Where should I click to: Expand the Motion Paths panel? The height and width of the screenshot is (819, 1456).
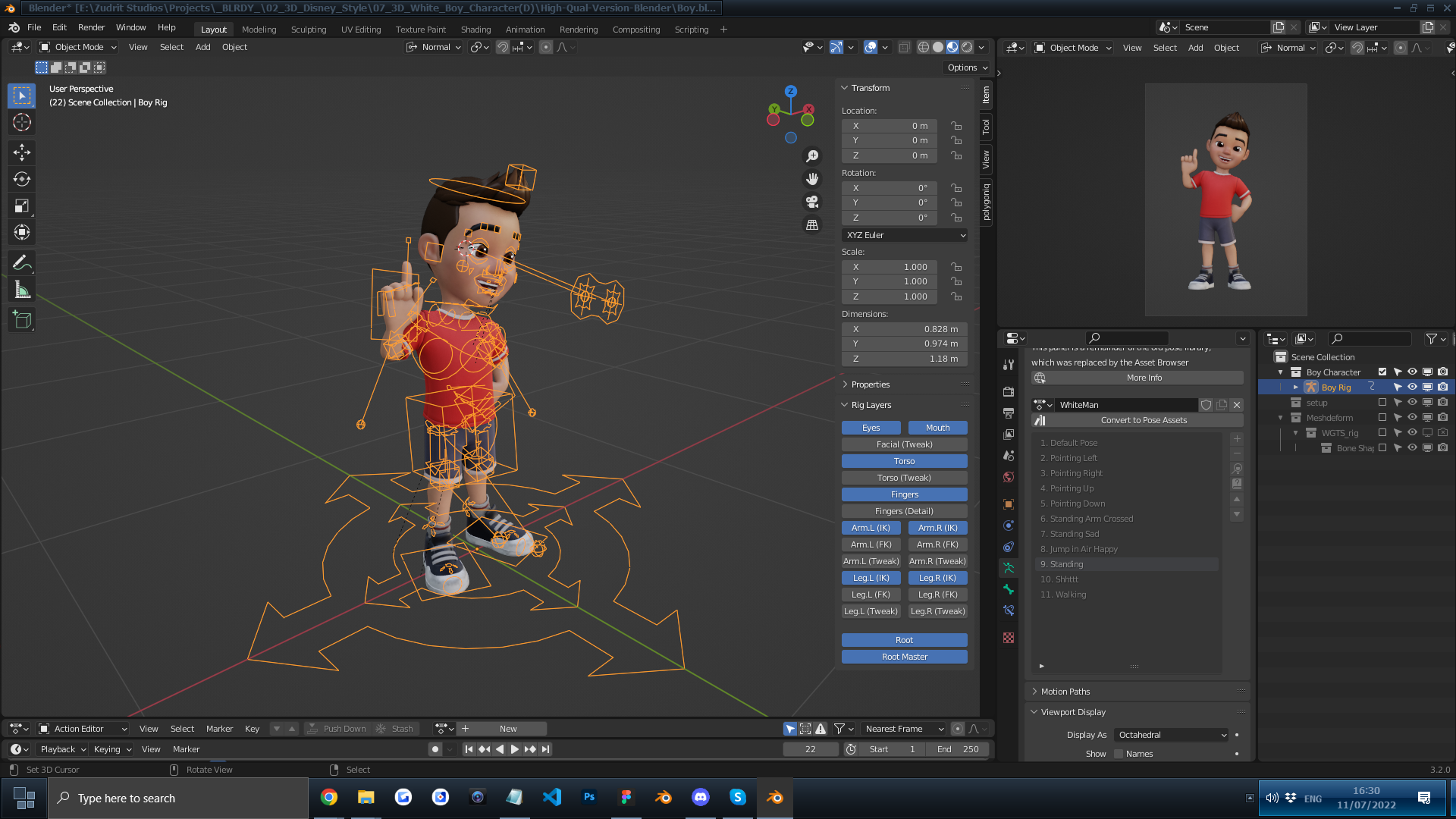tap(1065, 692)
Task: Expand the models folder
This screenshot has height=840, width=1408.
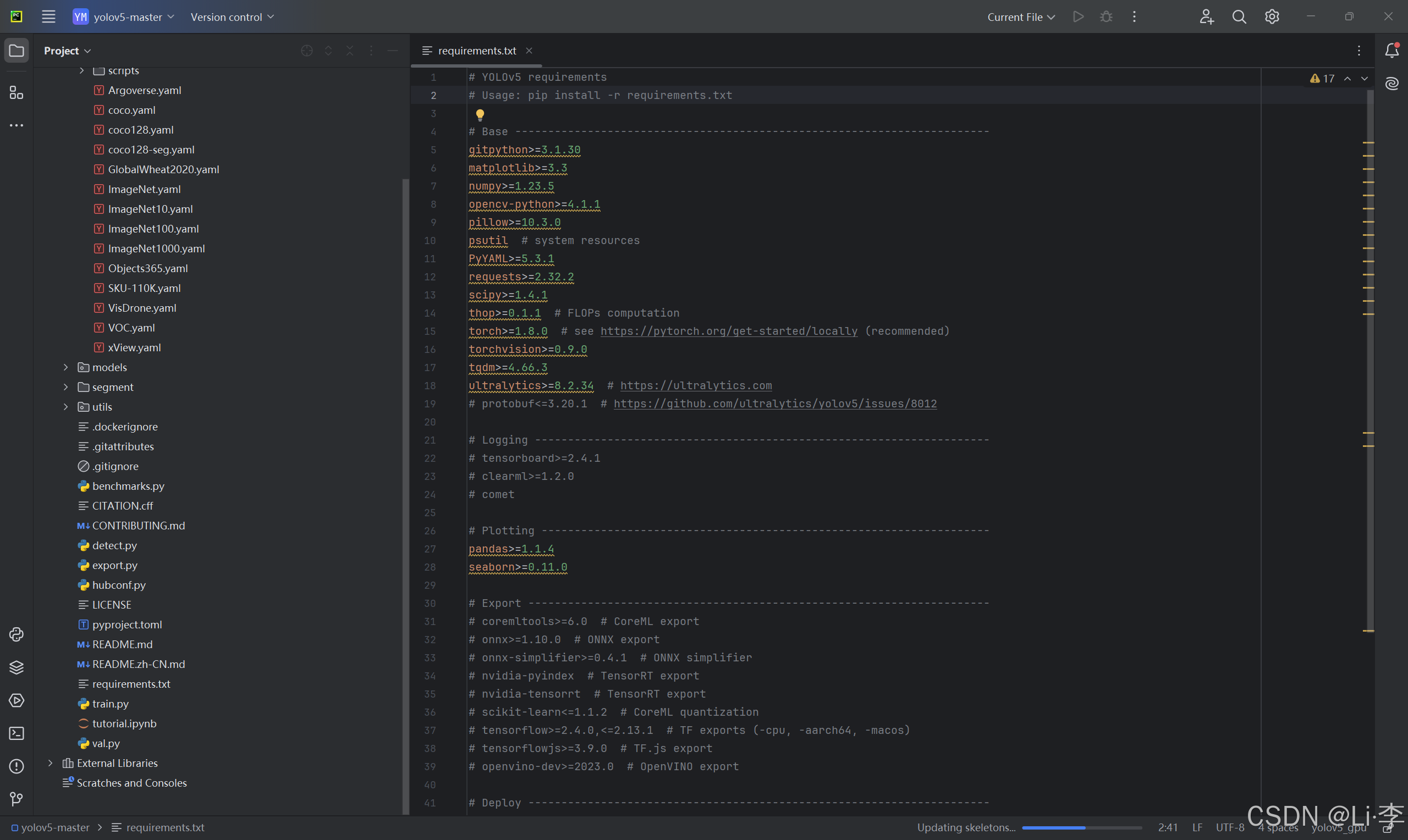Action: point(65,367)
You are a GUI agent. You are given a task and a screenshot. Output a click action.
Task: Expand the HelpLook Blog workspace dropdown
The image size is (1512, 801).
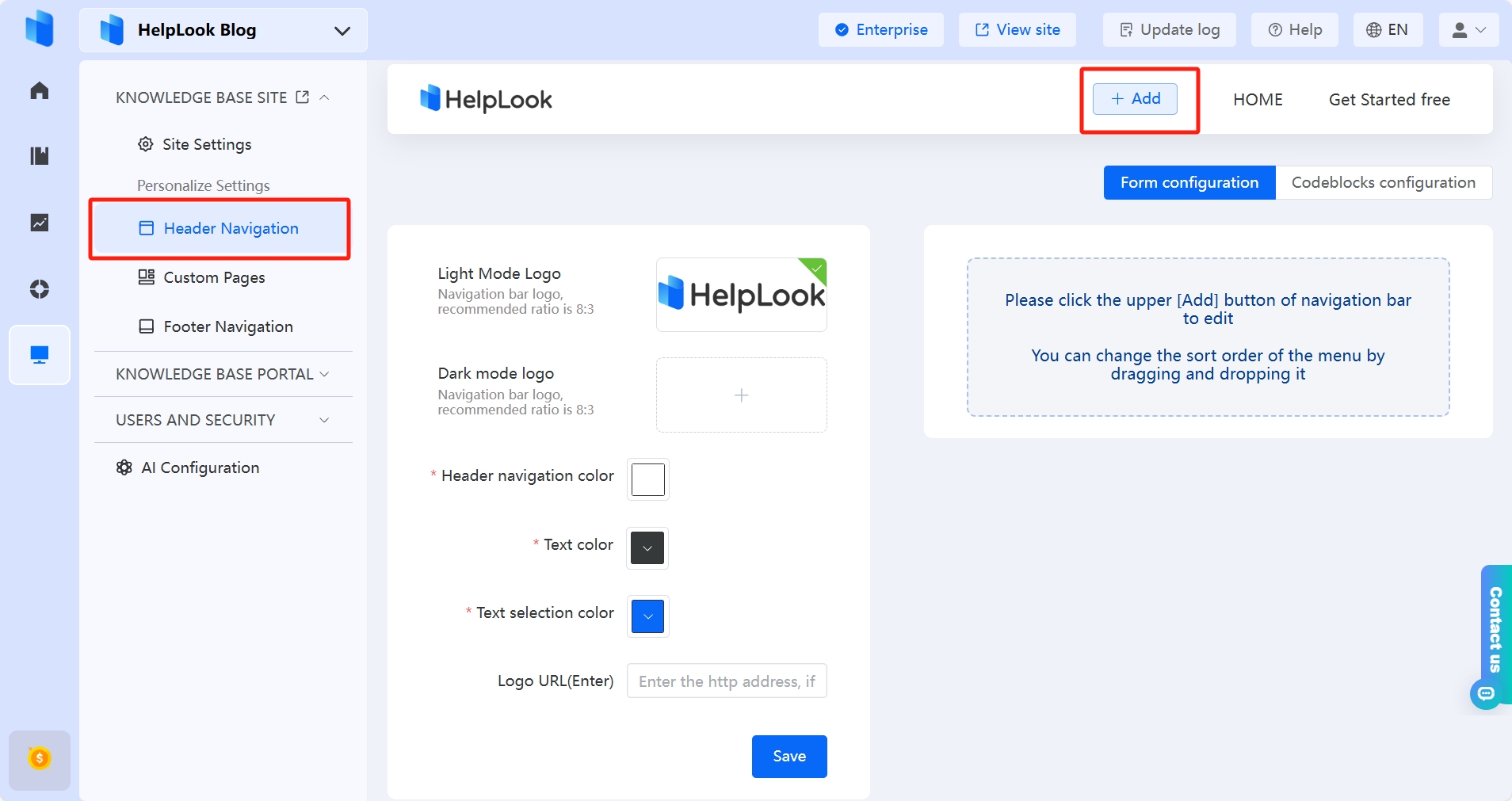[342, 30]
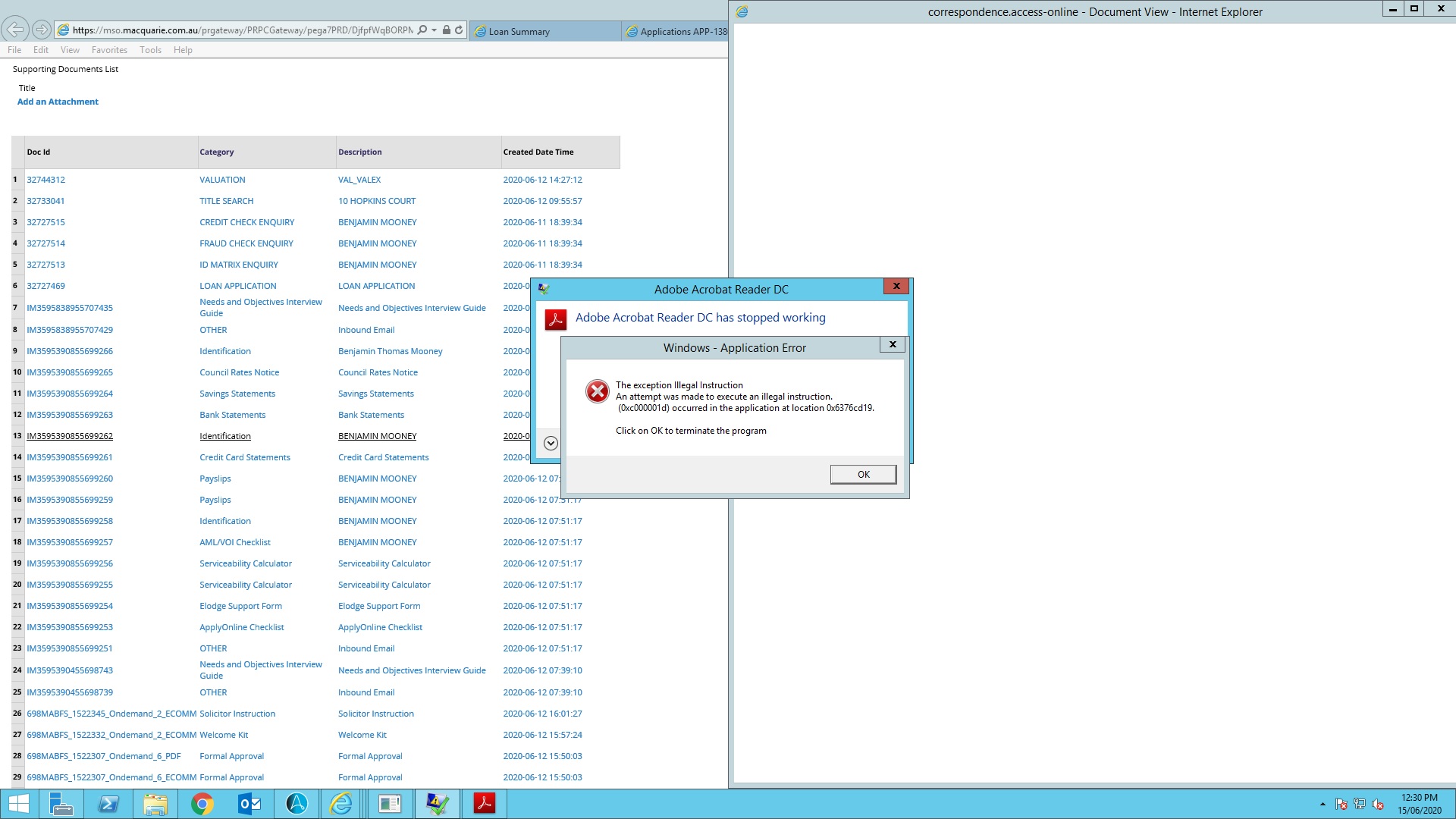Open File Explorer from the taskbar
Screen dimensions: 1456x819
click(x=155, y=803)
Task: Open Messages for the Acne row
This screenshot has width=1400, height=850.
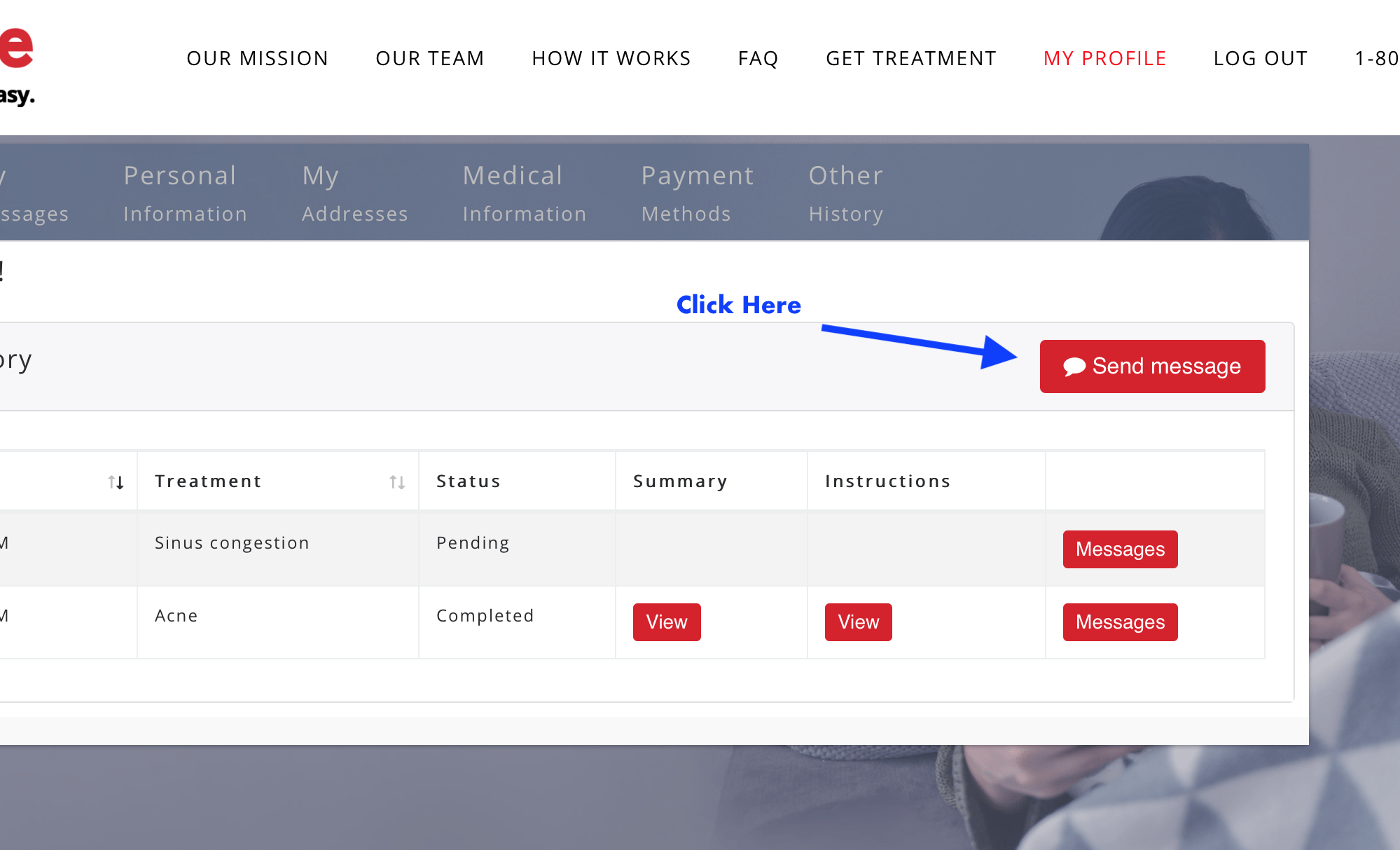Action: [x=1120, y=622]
◇ ◇ ◇ ◇
- Required work -
A faithful copy of all the entries is required, pictures excluded.

- Response -
Where should I click to: Expand the Motion Paths panel? The height and width of the screenshot is (819, 1456).
tap(1065, 692)
Task: Expand the models folder
This screenshot has height=840, width=1408.
Action: point(65,367)
You are a GUI agent. You are given a task and a screenshot. Output a click action.
Task: Expand the HelpLook Blog workspace dropdown
The image size is (1512, 801).
[342, 30]
Open File Explorer from the taskbar
Screen dimensions: 1456x819
click(x=155, y=803)
Task: Open Messages for the Acne row
This screenshot has width=1400, height=850.
Action: [x=1120, y=622]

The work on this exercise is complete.